A woman who never wanted children finds herself reluctantly bringing up her sister’s daughter. The aunt is in an abusive relationship. The niece is a strange child who wishes to disappear. The narrative threaded through these eighty short poems confuses and obfuscates, whilst at the same time completely drawing the reader in to the extent that by the end, one is left with the feeling of having watched a deeply immersive film or read an engrossing novella.
Beth O’Brien weaves magic with her lyrical and evocative language, and with the tangibility of her characters’ unreliable voices, she reveals herself as a master storyteller.
This is the kind of poetry that is read as prose as each poem forms part of an overall story. You may want to pause occasionally, this is not an easy read.
We find a young girl placed into her aunts care. She is not wanted. The aunt is in a bad relationship. Abuse, fear, abandonment, grief and entrapment run through these pages.
Layer upon layer the story unfolds; layer upon layer to consider, think and wonder over. The imagery within the words support and enhance the poems. Still we ask questions. What is meant by this? How can someone do that? Indeed, why? Is it true? What does the author want you to know, understand and feel? Does it matter? Perhaps reading over will give another perspective, perhaps not.
You must engage with what is written to feel, take what you want or need. Read again and there may be different or more meanings or not. When you read, how you read – your mood, your feelings, your experience – will reveal more, reinforce or, perhaps, change how you read this astonishing book. This is the beauty of poetry and the wonder of this book. It is an immersive read from an author to watch.

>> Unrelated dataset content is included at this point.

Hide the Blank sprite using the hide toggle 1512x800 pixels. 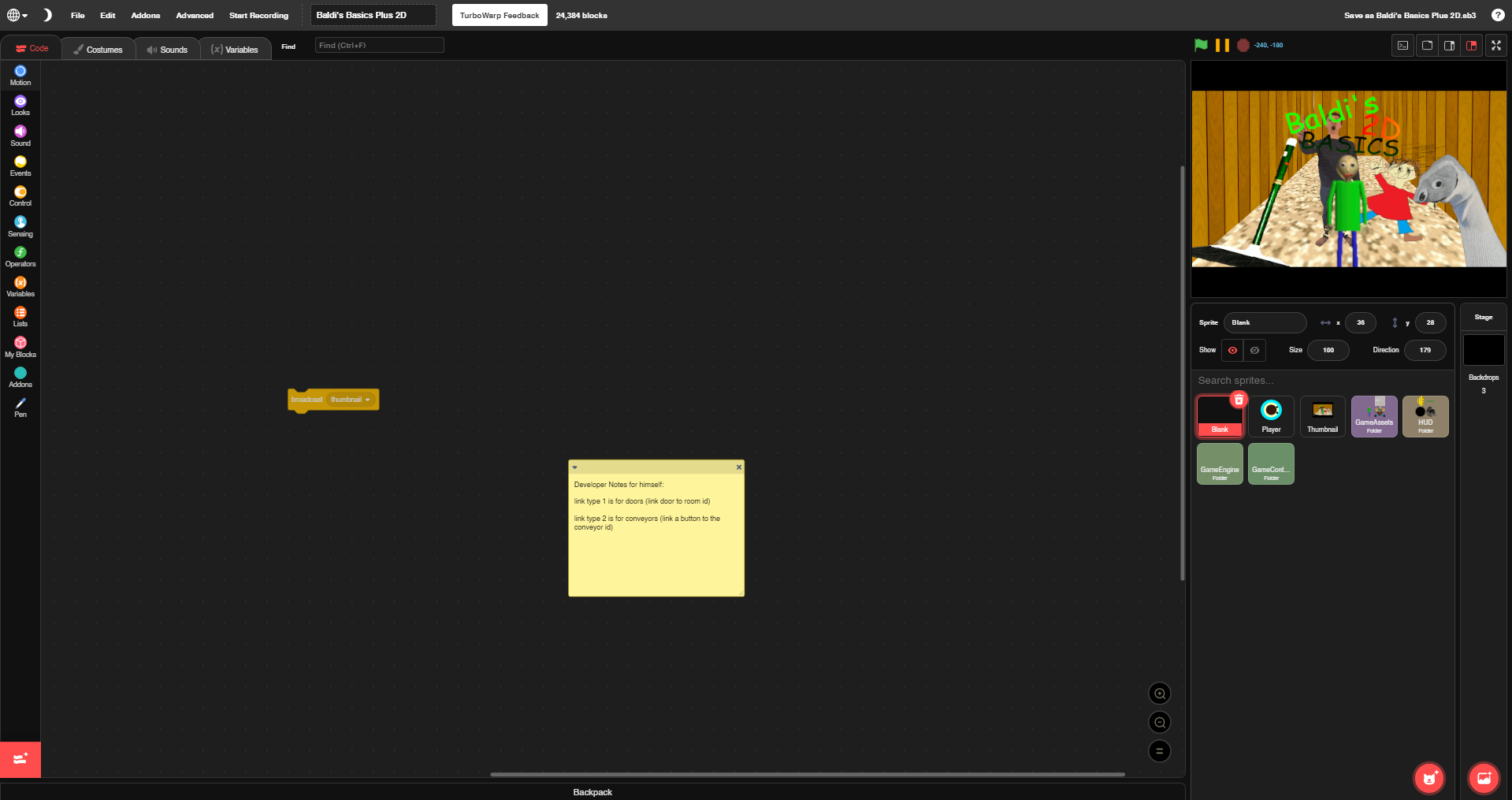pos(1254,350)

Whether you are a reader of poetry or not I would recommend reading I Left the Room Burning.
Thanks: to LoveBooksGroup, Wildpressed Books and the author for an advanced reading copy of I Left the Room Burning.

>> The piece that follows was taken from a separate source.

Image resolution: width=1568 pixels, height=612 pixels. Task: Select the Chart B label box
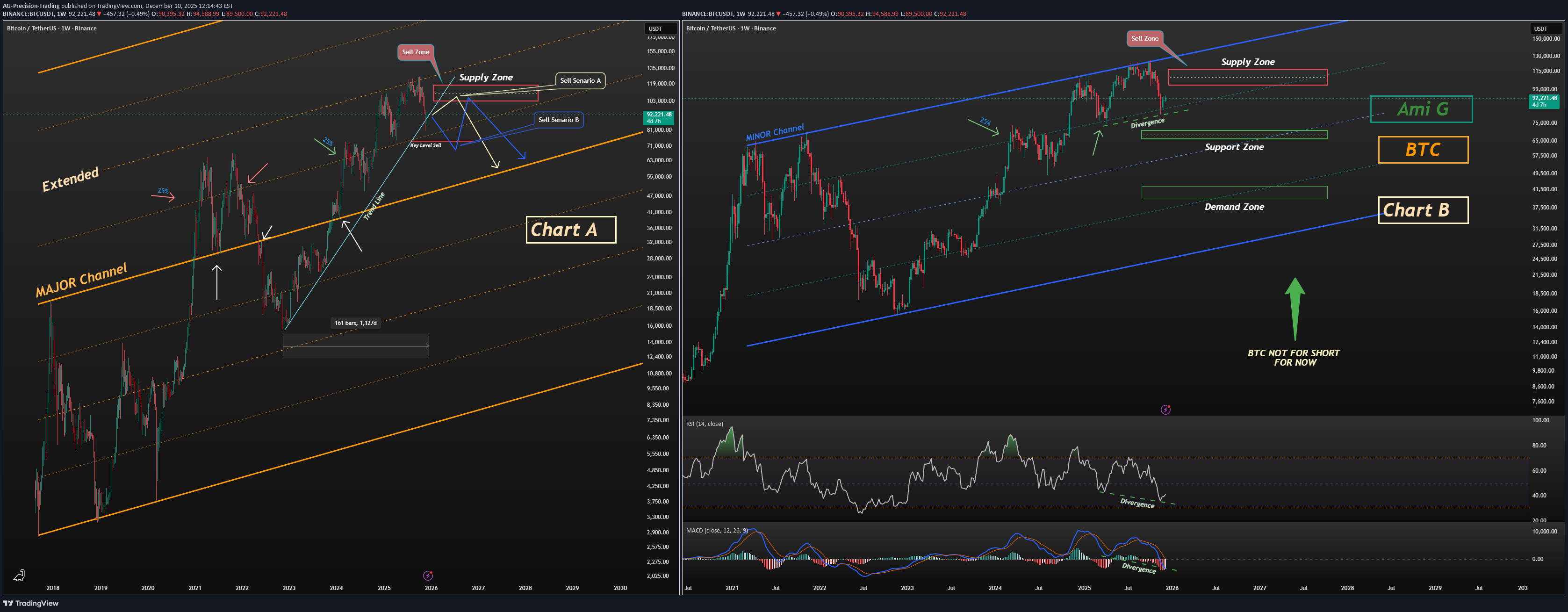pyautogui.click(x=1423, y=210)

Published: Wildpressed Books | 5th February 2021
Beth O’Brien is an English Literature student at the University of Birmingham. She is the Editor of Mad Hatter Reviews, a site that reviews books, e-books, theatre, music, and even the odd podcast. Having been born visually impaired, Beth grew up on audiobooks and audio-described theatre, and these loves are still going strong.
She is also a reviewer for Riggwelter Press, and has quite happily picked up a range of jobs that require her to write, whether that be travel articles, student blogs, or website content. She has had her poetry (and the odd short story) published in Foxglove Journal, Nine Muses Poetry, Dear Reader Poetry, BellaOnline Literary Review, Eunoia, Pulp Poets Press, Wildpress Books, Peculiars Press, Picaroon Press, and Bonnie’s Crew.
When not reading, writing, or listening to an audiobook at double speed, she will most likely be found snacking, drinking tea, and/or planning a trip to somewhere or other.